Comment Re:Relevant 19th century Economic Quote (Score 1) 612

"When plunder becomes a way of life for a group of men in a society, over the course of time they create for themselves a legal system that authorizes it and a moral code that glorifies it." -- Frédéric Bastiat, 1848

That's an excellent quote, but it probably means exactly the opposite of what you think. When Bastiat says "plunder," he means "take by taxation, regulation, or legislation." He would probably argue that a businessman (or company) is perfectly within its natural rights to negotiate any level of compensation and any form of contract, and that it is not possible for either a corporation to "plunder" its employees nor for one group of workers to "plunder" another. It's a little hard for me to guess whether he would consider the legally restrictive system of H1b to be "plundering" the foreign workers, based on the non-monetary power of residence granted to the employer. He would probably consider the limited availability of both H1b and permanent resident visas to be "plundering" from businesses by creating an artificial scarcity of labor.

Comment Re:hmmmm (Score 2) 328

Plus there's the concentration issue - parts per trillion doesn't make for much of a problem in any case. Even the authors didn't make this out to be a health problem....

That seems to be the point of the summary: that the study found small levels of contamination in a fairly confined region and were able to track that contamination (likely) to an uncharacteristic defect in one production facility.

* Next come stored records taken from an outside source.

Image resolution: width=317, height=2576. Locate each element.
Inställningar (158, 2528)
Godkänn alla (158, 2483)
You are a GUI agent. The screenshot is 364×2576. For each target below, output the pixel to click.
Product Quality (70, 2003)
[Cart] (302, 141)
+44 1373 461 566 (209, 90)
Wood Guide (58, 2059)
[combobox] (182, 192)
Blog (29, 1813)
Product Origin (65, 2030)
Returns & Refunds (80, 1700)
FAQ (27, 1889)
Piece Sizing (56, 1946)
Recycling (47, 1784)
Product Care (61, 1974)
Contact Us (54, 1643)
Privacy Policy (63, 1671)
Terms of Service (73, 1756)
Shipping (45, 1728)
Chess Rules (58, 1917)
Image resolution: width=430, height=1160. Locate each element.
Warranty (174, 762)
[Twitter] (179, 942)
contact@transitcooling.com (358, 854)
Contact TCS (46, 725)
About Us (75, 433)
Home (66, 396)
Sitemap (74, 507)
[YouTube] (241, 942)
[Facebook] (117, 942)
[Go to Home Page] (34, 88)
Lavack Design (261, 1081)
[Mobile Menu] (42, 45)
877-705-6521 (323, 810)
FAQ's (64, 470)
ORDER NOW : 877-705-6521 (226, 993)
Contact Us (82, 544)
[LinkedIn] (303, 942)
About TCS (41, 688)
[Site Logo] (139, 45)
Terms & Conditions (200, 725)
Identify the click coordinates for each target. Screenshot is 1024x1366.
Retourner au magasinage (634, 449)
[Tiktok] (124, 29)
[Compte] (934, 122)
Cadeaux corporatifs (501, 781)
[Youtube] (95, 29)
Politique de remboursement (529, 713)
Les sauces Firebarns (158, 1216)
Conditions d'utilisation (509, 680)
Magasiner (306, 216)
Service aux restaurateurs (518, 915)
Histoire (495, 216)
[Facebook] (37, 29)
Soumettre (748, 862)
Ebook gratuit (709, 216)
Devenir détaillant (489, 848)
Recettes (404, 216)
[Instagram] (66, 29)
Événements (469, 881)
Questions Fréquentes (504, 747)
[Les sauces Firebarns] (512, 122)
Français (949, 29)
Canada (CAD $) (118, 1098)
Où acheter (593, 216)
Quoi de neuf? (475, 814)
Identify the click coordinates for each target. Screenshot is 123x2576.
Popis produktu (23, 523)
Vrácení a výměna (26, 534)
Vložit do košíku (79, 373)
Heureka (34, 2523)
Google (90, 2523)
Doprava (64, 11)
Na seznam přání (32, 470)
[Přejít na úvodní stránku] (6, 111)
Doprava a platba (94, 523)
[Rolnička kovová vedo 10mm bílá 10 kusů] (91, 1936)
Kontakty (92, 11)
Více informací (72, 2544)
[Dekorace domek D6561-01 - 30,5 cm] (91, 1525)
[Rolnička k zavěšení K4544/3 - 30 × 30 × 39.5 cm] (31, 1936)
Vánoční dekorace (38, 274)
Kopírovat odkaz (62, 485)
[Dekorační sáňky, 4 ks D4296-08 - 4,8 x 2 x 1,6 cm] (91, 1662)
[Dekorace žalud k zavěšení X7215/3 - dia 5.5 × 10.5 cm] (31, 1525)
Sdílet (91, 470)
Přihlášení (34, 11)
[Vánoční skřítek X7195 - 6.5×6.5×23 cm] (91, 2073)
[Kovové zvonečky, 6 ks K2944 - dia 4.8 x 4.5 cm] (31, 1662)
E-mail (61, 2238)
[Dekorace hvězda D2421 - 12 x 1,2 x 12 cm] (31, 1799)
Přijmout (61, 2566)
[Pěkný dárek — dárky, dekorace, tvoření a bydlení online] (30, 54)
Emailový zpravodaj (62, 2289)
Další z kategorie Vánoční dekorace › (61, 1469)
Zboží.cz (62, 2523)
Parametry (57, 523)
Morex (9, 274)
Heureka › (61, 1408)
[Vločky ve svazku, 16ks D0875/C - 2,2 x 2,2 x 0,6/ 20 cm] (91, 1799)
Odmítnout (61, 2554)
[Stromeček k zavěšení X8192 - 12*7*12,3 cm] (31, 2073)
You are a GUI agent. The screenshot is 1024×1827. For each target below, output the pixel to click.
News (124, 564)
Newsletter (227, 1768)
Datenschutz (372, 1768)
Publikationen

It sounds like a thoughtful, reasonable description that responsible producers could take as a warning to pay extra attention to storage facilities. Thus all the more disturbing that the producers' response was to go into full-bore discredit the tree-hugging scientists mode. Like when your doctor says "it's a cold: take two asprin and call me in the morning," and you sue him for diagnosing a non-existent tumor and botching the brain surgery.